● **Aim**
Copy each line of the following material word for word, with no changes.

● **The data**
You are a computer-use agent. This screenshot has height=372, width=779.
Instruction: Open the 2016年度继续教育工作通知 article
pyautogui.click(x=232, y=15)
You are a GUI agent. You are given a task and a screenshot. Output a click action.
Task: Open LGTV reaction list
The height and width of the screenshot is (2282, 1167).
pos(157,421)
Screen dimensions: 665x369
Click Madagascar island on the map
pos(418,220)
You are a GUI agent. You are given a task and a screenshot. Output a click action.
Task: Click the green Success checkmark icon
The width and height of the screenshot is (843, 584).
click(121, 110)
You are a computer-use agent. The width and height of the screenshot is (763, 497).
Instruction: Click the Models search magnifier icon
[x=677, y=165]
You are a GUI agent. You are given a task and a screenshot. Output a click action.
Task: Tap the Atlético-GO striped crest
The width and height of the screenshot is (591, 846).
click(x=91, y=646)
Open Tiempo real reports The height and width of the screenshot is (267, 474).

● **Exercise response**
You are a computer-use agent. This screenshot has height=372, width=779.
Instruction: Open the 2016年度继续教育工作通知 article
pyautogui.click(x=232, y=15)
You are a GUI agent. You are given a task and a screenshot. Output a click action.
Task: Open LGTV reaction list
The height and width of the screenshot is (2282, 1167).
pos(157,421)
Screen dimensions: 665x369
Click Madagascar island on the map
pos(418,220)
You are a GUI agent. You are given a task and a screenshot. Output a click action.
Task: Click the green Success checkmark icon
The width and height of the screenshot is (843, 584).
click(121, 110)
You are a computer-use agent. The width and height of the screenshot is (763, 497).
Instruction: Click the Models search magnifier icon
[x=677, y=165]
You are a GUI agent. You are given a task and a screenshot. Output a click action.
Task: Tap the Atlético-GO striped crest
The width and height of the screenshot is (591, 846).
click(x=91, y=646)
Open Tiempo real reports The height and width of the screenshot is (267, 474).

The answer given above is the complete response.